(Action item) Your reply should hold the line containing "[Select All] (544, 370)" and every later line of the records, reproduced exactly, and no other lines.
--------------------
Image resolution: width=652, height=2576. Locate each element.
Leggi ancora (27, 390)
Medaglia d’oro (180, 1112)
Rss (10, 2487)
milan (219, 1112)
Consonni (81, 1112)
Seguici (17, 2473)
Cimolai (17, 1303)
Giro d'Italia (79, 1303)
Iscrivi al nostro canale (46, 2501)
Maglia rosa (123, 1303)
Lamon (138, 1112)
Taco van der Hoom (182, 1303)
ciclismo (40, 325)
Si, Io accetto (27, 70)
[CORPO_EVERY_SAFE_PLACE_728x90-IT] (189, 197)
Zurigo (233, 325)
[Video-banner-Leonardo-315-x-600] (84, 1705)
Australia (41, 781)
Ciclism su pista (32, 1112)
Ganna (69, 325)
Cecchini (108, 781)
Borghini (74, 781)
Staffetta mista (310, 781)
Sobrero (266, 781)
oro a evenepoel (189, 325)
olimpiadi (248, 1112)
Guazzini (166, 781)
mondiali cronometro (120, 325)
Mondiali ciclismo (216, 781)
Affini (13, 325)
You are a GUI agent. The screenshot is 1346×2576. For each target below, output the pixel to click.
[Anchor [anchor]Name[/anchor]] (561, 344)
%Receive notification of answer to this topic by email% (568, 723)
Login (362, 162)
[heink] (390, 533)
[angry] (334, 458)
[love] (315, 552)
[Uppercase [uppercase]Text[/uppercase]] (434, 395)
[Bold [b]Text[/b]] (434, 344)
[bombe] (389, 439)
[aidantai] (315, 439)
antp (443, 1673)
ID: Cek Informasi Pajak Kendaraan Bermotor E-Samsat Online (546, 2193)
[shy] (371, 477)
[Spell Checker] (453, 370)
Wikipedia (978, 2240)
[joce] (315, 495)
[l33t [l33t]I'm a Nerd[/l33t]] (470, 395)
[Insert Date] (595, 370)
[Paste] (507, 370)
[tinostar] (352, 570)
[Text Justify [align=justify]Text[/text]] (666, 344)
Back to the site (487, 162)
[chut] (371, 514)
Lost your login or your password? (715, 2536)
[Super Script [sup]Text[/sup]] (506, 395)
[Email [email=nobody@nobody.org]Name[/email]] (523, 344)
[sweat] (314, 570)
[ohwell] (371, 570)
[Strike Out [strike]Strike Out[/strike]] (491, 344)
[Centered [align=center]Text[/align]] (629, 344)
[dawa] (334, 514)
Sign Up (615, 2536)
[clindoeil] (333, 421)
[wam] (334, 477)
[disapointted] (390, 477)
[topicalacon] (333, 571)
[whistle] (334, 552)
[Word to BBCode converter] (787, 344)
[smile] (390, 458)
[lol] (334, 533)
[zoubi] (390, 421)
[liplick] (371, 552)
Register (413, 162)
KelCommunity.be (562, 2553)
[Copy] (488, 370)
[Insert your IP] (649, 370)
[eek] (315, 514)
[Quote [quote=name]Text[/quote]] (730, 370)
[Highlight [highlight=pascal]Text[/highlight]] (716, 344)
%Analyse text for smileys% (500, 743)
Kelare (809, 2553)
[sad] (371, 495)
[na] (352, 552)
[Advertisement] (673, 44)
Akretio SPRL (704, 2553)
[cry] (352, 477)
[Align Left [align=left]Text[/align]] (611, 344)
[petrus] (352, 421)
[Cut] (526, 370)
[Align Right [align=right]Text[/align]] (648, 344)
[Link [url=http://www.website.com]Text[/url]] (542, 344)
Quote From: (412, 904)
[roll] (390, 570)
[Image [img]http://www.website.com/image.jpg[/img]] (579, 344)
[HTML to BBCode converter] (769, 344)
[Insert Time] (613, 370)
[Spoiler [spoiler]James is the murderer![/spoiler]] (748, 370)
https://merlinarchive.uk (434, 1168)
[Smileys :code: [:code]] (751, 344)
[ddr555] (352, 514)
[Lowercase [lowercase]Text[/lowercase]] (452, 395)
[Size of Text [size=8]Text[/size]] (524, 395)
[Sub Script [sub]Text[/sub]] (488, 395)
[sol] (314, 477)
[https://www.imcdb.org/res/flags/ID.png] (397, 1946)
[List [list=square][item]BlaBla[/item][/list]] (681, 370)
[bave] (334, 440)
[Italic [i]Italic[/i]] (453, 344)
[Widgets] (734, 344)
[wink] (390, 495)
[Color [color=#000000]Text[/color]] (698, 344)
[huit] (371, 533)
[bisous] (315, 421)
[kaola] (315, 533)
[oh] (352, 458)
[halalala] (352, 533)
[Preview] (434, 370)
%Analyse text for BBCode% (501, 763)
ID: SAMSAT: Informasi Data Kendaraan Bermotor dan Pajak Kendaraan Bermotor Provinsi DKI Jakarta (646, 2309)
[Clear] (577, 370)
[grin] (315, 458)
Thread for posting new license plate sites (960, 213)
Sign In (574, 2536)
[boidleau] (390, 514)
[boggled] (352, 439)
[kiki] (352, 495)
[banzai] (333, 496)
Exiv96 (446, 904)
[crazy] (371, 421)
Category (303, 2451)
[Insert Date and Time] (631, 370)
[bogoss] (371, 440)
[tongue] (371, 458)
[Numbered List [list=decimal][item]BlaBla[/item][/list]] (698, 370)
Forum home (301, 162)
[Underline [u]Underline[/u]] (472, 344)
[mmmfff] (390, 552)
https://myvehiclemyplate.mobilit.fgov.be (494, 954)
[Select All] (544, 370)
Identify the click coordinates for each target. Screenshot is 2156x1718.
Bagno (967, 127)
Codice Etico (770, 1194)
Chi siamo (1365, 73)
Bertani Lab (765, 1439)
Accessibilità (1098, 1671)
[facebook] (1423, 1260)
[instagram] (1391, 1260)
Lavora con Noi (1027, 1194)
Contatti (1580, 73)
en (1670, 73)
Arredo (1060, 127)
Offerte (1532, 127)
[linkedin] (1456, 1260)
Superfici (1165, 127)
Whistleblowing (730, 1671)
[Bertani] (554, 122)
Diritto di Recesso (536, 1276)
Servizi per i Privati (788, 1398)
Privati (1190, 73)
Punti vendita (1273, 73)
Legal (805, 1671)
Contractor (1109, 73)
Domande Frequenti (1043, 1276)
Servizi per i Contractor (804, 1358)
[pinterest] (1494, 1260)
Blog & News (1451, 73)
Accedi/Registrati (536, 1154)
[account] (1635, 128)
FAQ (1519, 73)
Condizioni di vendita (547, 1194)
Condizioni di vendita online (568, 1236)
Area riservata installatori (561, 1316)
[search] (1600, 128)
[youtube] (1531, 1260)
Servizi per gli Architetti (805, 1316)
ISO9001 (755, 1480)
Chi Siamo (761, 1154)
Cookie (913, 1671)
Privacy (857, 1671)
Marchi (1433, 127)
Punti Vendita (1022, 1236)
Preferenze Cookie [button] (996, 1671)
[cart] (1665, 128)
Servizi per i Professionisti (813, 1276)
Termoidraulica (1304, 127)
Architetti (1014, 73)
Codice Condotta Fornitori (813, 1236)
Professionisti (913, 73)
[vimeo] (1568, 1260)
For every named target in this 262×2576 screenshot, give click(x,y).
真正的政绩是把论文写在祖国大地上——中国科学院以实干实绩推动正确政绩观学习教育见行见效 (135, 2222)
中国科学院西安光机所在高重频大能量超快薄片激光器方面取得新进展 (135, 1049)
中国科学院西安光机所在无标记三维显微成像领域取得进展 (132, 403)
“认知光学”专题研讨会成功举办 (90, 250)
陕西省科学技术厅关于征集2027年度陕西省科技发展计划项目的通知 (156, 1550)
--------------------
(Exercise response)
[Select All] (544, 370)
Identify the click coordinates for each target. Screenshot is 2156x1718.
Bagno (967, 127)
Codice Etico (770, 1194)
Chi siamo (1365, 73)
Bertani Lab (765, 1439)
Accessibilità (1098, 1671)
[facebook] (1423, 1260)
[instagram] (1391, 1260)
Lavora con Noi (1027, 1194)
Contatti (1580, 73)
en (1670, 73)
Arredo (1060, 127)
Offerte (1532, 127)
[linkedin] (1456, 1260)
Superfici (1165, 127)
Whistleblowing (730, 1671)
[Bertani] (554, 122)
Diritto di Recesso (536, 1276)
Servizi per i Privati (788, 1398)
Privati (1190, 73)
Punti vendita (1273, 73)
Legal (805, 1671)
Contractor (1109, 73)
Domande Frequenti (1043, 1276)
Servizi per i Contractor (804, 1358)
[pinterest] (1494, 1260)
Blog & News (1451, 73)
Accedi/Registrati (536, 1154)
[account] (1635, 128)
FAQ (1519, 73)
Condizioni di vendita (547, 1194)
Condizioni di vendita online (568, 1236)
Area riservata installatori (561, 1316)
[search] (1600, 128)
[youtube] (1531, 1260)
Servizi per gli Architetti (805, 1316)
ISO9001 (755, 1480)
Chi Siamo (761, 1154)
Cookie (913, 1671)
Privacy (857, 1671)
Marchi (1433, 127)
Punti Vendita (1022, 1236)
Preferenze Cookie [button] (996, 1671)
[cart] (1665, 128)
Servizi per i Professionisti (813, 1276)
Termoidraulica (1304, 127)
Architetti (1014, 73)
Codice Condotta Fornitori (813, 1236)
Professionisti (913, 73)
[vimeo] (1568, 1260)
For every named target in this 262×2576 screenshot, give click(x,y).
真正的政绩是把论文写在祖国大地上——中国科学院以实干实绩推动正确政绩观学习教育见行见效 (135, 2222)
中国科学院西安光机所在高重频大能量超快薄片激光器方面取得新进展 (135, 1049)
中国科学院西安光机所在无标记三维显微成像领域取得进展 (132, 403)
“认知光学”专题研讨会成功举办 (90, 250)
陕西省科学技术厅关于征集2027年度陕西省科技发展计划项目的通知 (156, 1550)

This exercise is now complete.